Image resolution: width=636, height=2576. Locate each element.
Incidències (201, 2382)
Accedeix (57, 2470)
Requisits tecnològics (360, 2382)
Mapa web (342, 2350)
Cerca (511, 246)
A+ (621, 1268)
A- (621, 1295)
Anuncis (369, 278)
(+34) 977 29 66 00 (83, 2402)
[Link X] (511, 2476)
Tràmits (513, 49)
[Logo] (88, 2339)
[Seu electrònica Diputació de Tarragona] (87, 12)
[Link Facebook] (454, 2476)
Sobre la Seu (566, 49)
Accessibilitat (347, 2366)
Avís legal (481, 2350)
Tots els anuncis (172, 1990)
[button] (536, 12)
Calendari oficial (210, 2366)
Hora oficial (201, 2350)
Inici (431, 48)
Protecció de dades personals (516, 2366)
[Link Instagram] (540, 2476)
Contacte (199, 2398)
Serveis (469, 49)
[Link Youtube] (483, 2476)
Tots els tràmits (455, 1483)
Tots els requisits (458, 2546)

──────────────────────────────

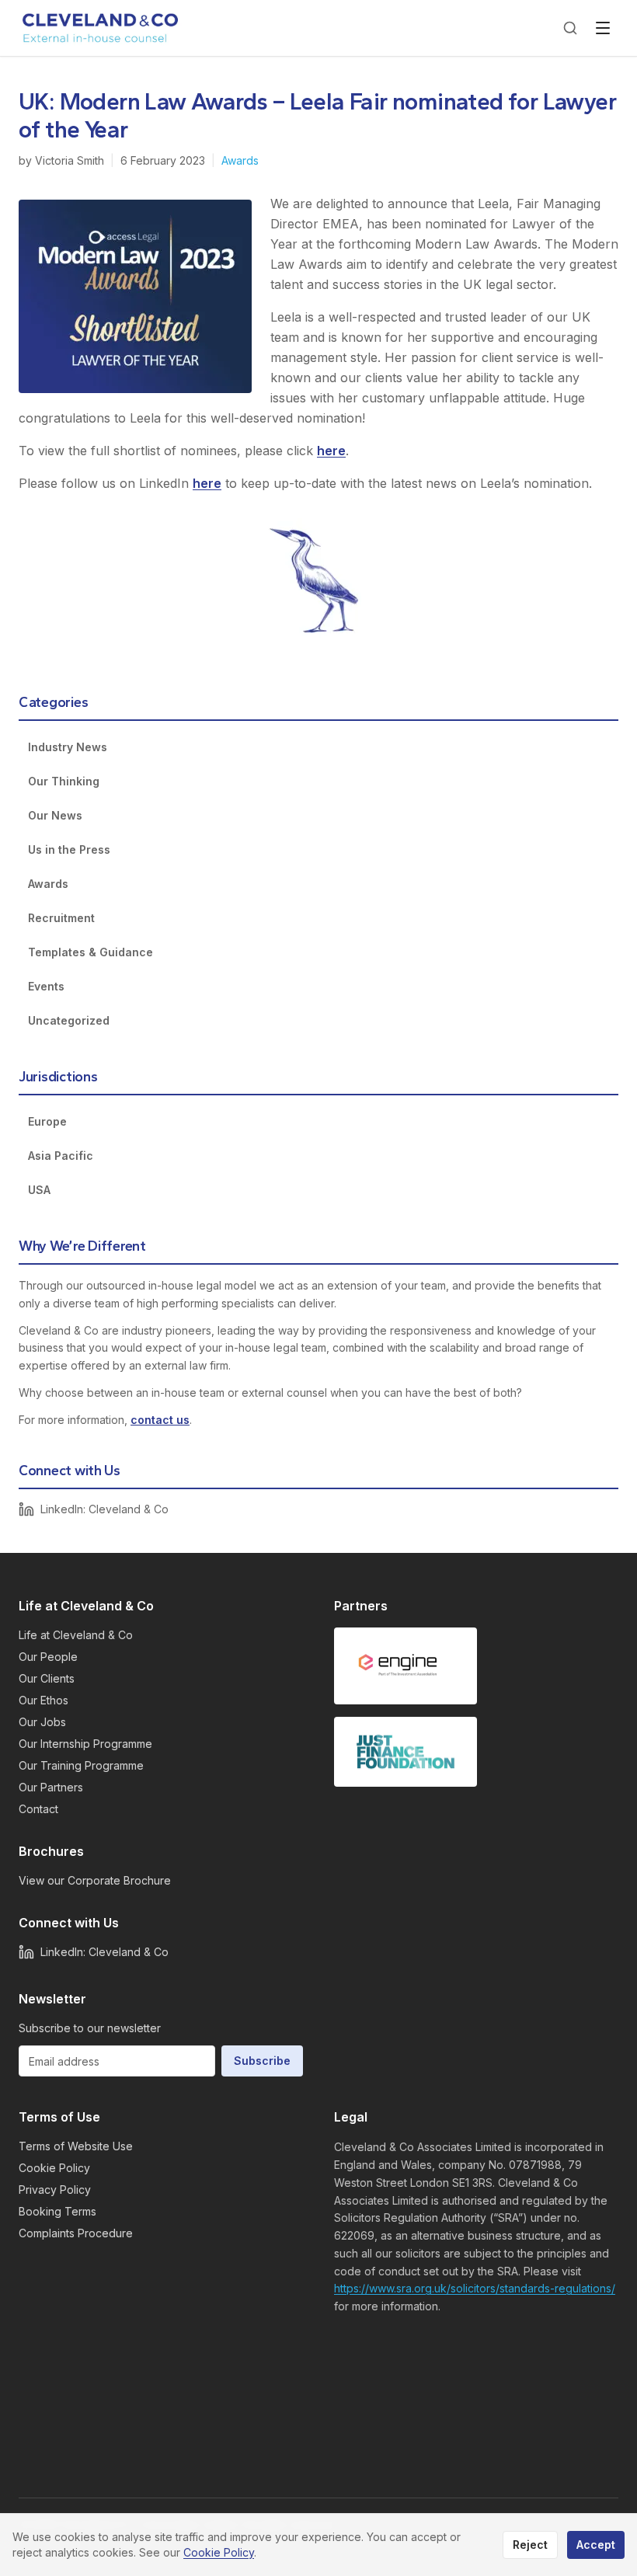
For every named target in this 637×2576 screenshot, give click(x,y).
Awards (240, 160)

──────────────────────────────

— Task directions —
Pull out every line holding "Tots" from the records above, and copy it.

— Reply to the task —
Tots els anuncis (172, 1990)
Tots els tràmits (455, 1483)
Tots els requisits (458, 2546)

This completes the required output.